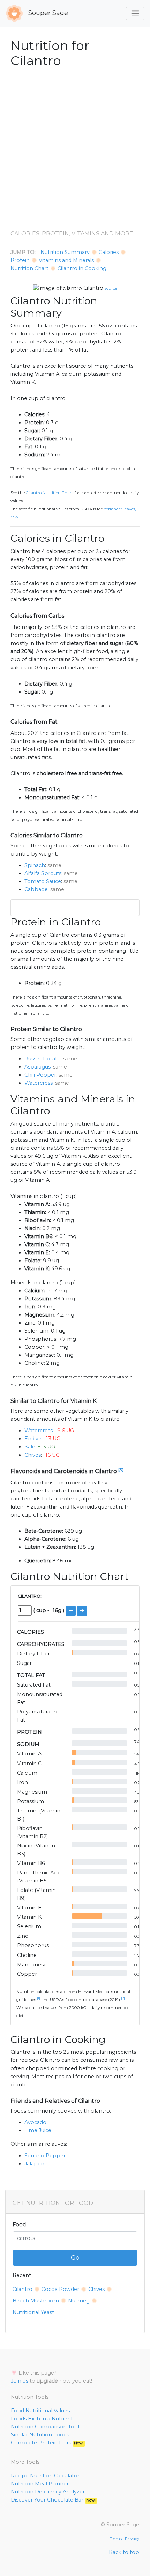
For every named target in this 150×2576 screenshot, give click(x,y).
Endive (33, 1438)
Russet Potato (42, 1059)
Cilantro (93, 288)
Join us (19, 2381)
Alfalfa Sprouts (42, 873)
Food (19, 2224)
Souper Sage (47, 13)
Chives (32, 1455)
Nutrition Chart (29, 268)
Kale (29, 1446)
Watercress (38, 1083)
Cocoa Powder (60, 2289)
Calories (109, 252)
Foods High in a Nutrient (42, 2418)
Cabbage (36, 889)
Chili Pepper (40, 1075)
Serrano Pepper (45, 2155)
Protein (20, 260)
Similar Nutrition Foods (40, 2435)
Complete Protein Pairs (47, 2443)
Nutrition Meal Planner (40, 2484)
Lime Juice (37, 2130)
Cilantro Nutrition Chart (49, 492)
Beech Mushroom (36, 2301)
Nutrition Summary (65, 252)
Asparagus (37, 1067)
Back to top (124, 2552)
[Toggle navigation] (135, 13)
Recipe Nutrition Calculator (45, 2475)
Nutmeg (79, 2301)
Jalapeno (36, 2163)
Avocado (35, 2122)
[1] (38, 1998)
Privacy (132, 2538)
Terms (116, 2538)
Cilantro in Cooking (82, 268)
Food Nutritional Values (40, 2410)
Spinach (34, 865)
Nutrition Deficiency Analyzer (48, 2492)
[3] (120, 1469)
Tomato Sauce (42, 881)
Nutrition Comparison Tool (45, 2427)
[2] (123, 1998)
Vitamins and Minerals (66, 260)
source (111, 288)
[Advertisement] (75, 149)
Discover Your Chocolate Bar (53, 2500)
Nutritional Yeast (33, 2312)
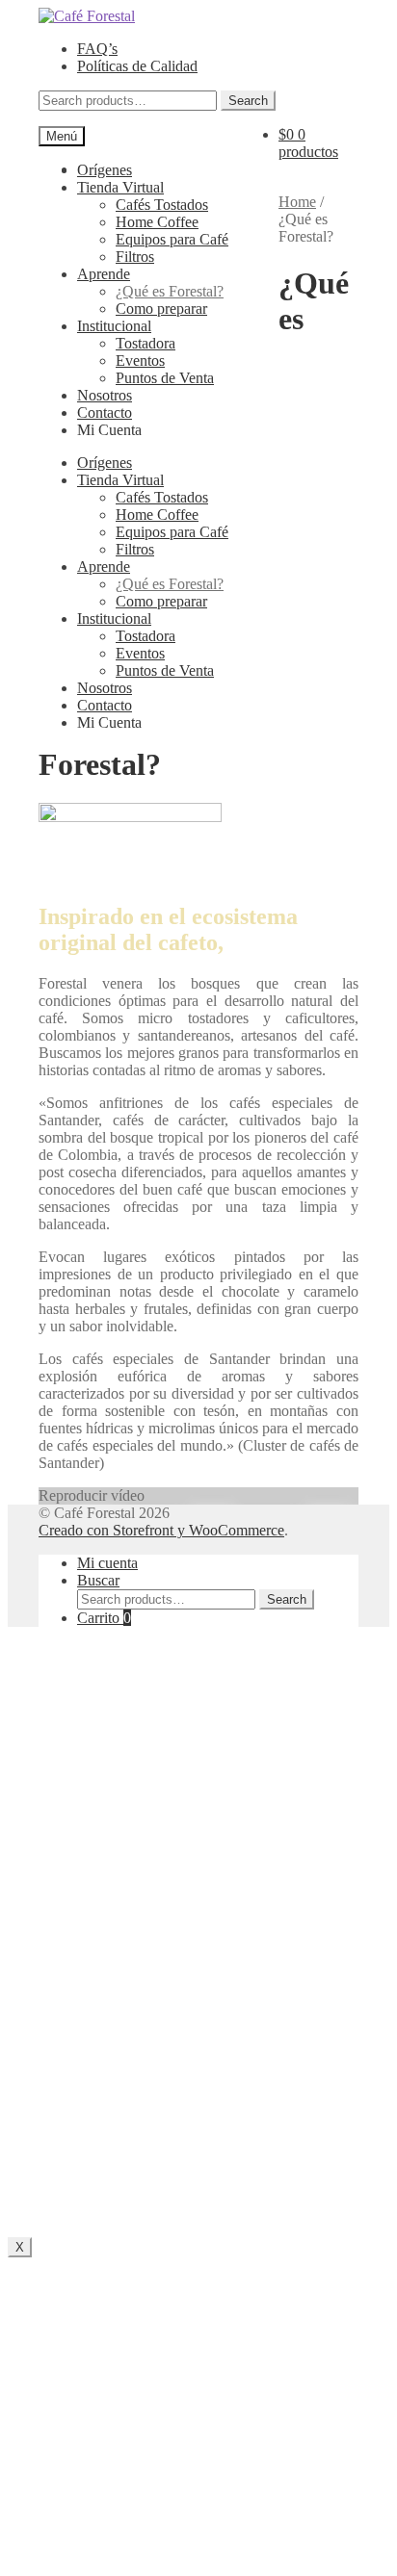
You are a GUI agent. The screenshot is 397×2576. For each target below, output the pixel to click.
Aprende (103, 274)
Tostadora (145, 343)
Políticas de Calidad (137, 66)
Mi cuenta (107, 1563)
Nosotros (104, 395)
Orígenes (104, 170)
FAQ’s (97, 48)
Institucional (114, 326)
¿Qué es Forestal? (170, 291)
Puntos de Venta (165, 378)
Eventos (140, 360)
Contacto (104, 412)
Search (248, 100)
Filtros (135, 256)
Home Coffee (157, 222)
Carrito (104, 1618)
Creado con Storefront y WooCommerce (161, 1530)
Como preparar (161, 308)
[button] (198, 1496)
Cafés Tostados (162, 204)
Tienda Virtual (120, 187)
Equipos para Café (172, 239)
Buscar (98, 1580)
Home (297, 201)
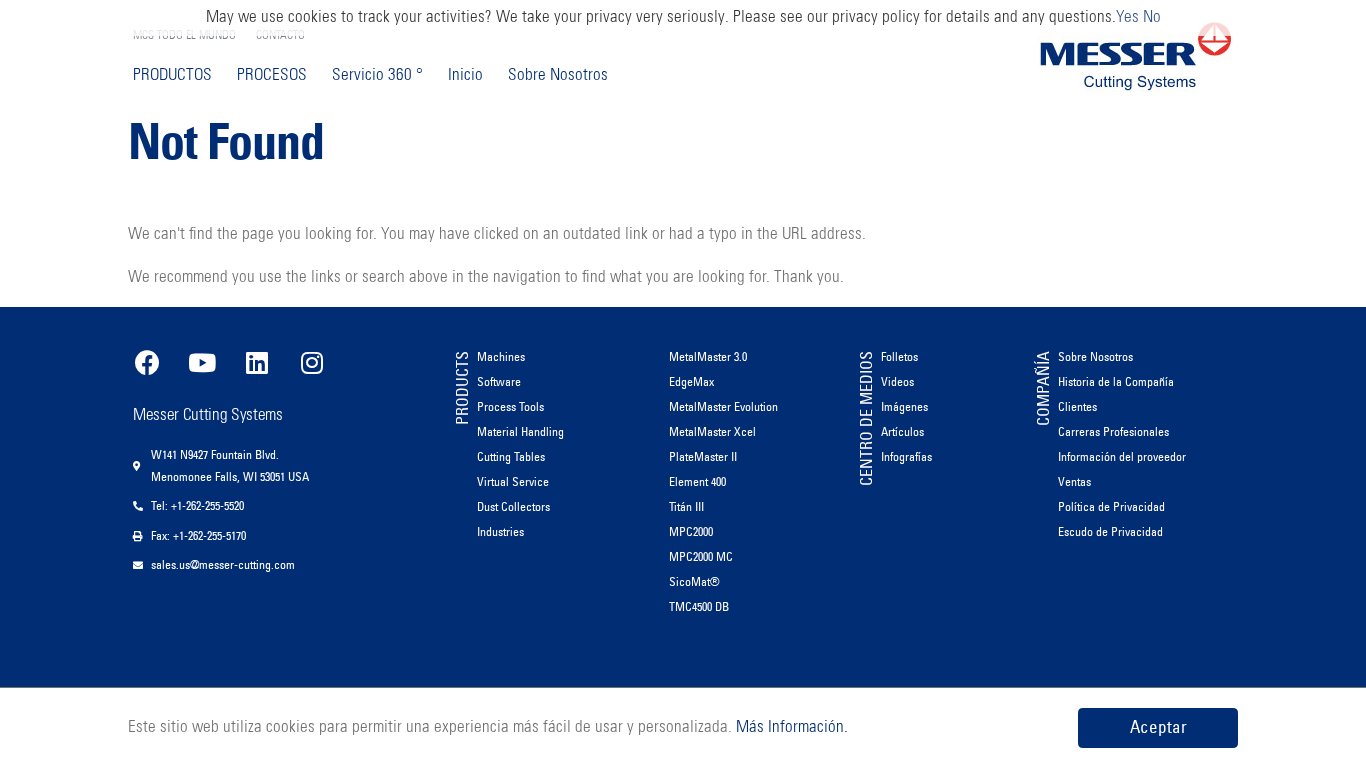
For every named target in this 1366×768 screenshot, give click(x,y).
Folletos (899, 356)
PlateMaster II (703, 456)
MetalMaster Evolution (723, 406)
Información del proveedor (1122, 456)
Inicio (465, 75)
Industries (500, 531)
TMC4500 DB (699, 606)
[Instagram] (312, 362)
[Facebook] (147, 362)
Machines (501, 356)
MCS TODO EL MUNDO (184, 36)
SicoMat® (694, 581)
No (1152, 17)
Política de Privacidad (1111, 506)
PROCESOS (272, 75)
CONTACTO (280, 36)
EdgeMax (691, 381)
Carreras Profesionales (1113, 431)
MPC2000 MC (701, 556)
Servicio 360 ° (377, 75)
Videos (897, 381)
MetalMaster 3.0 (708, 356)
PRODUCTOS (172, 75)
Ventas (1074, 481)
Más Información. (790, 727)
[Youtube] (202, 362)
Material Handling (520, 431)
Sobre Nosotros (558, 75)
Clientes (1077, 406)
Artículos (902, 431)
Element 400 (697, 481)
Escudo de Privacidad (1110, 531)
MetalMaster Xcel (712, 431)
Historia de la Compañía (1116, 381)
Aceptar (1158, 727)
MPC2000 (691, 531)
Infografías (906, 456)
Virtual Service (513, 481)
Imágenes (904, 406)
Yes (1127, 17)
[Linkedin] (257, 362)
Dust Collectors (513, 506)
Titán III (686, 506)
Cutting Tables (511, 456)
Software (499, 381)
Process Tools (510, 406)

^^^^^^^^^^^^^^^^

Exercise goal =
In your copy, repeat each record exactly and include no pictures.

Solution for this exercise =
For every named target in this 150×2576 screenshot, give click(x,y).
Endive (33, 1438)
Russet Potato (42, 1059)
Cilantro (93, 288)
Join us (19, 2381)
Alfalfa Sprouts (42, 873)
Food (19, 2224)
Souper Sage (47, 13)
Chives (32, 1455)
Nutrition Chart (29, 268)
Kale (29, 1446)
Watercress (38, 1083)
Cocoa Powder (60, 2289)
Calories (109, 252)
Foods High in a Nutrient (42, 2418)
Cabbage (36, 889)
Chili Pepper (40, 1075)
Serrano Pepper (45, 2155)
Protein (20, 260)
Similar Nutrition Foods (40, 2435)
Complete Protein Pairs (47, 2443)
Nutrition Meal Planner (40, 2484)
Lime Juice (37, 2130)
Cilantro Nutrition Chart (49, 492)
Beech Mushroom (36, 2301)
Nutrition Summary (65, 252)
Asparagus (37, 1067)
Back to top (124, 2552)
[Toggle navigation] (135, 13)
Recipe Nutrition Calculator (45, 2475)
Nutmeg (79, 2301)
Jalapeno (36, 2163)
Avocado (35, 2122)
[1] (38, 1998)
Privacy (132, 2538)
Terms (116, 2538)
Cilantro in Cooking (82, 268)
Food Nutritional Values (40, 2410)
Spinach (34, 865)
Nutrition Deficiency Analyzer (48, 2492)
[3] (120, 1469)
Tomato Sauce (42, 881)
Nutrition Comparison Tool (45, 2427)
[2] (123, 1998)
Vitamins and Minerals (66, 260)
source (111, 288)
[Advertisement] (75, 149)
Discover Your Chocolate Bar (53, 2500)
Nutritional Yeast (33, 2312)
You are a GUI agent. The screenshot is 397×2576. For each target below, output the pixel to click.
Aprende (103, 274)
Tostadora (145, 343)
Políticas de Calidad (137, 66)
Mi cuenta (107, 1563)
Nosotros (104, 395)
Orígenes (104, 170)
FAQ’s (97, 48)
Institucional (114, 326)
¿Qué es Forestal? (170, 291)
Puntos de Venta (165, 378)
Eventos (140, 360)
Contacto (104, 412)
Search (248, 100)
Filtros (135, 256)
Home Coffee (157, 222)
Carrito (104, 1618)
Creado con Storefront y WooCommerce (161, 1530)
Como preparar (161, 308)
[button] (198, 1496)
Cafés Tostados (162, 204)
Tienda Virtual (120, 187)
Equipos para Café (172, 239)
Buscar (98, 1580)
Home (297, 201)
For every named target in this 1366×768 screenshot, give click(x,y).
Folletos (899, 356)
PlateMaster II (703, 456)
MetalMaster Evolution (723, 406)
Información del proveedor (1122, 456)
Inicio (465, 75)
Industries (500, 531)
TMC4500 DB (699, 606)
[Instagram] (312, 362)
[Facebook] (147, 362)
Machines (501, 356)
MCS TODO EL MUNDO (184, 36)
SicoMat® (694, 581)
No (1152, 17)
Política de Privacidad (1111, 506)
PROCESOS (272, 75)
CONTACTO (280, 36)
EdgeMax (691, 381)
Carreras Profesionales (1113, 431)
MPC2000 MC (701, 556)
Servicio 360 ° (377, 75)
Videos (897, 381)
MetalMaster 3.0 (708, 356)
PRODUCTOS (172, 75)
Ventas (1074, 481)
Más Información. (790, 727)
[Youtube] (202, 362)
Material Handling (520, 431)
Sobre Nosotros (558, 75)
Clientes (1077, 406)
Artículos (902, 431)
Element 400 (697, 481)
Escudo de Privacidad (1110, 531)
MetalMaster Xcel (712, 431)
Historia de la Compañía (1116, 381)
Aceptar (1158, 727)
MPC2000 (691, 531)
Infografías (906, 456)
Virtual Service (513, 481)
Imágenes (904, 406)
Yes (1127, 17)
[Linkedin] (257, 362)
Dust Collectors (513, 506)
Titán III (686, 506)
Cutting Tables (511, 456)
Software (499, 381)
Process Tools (510, 406)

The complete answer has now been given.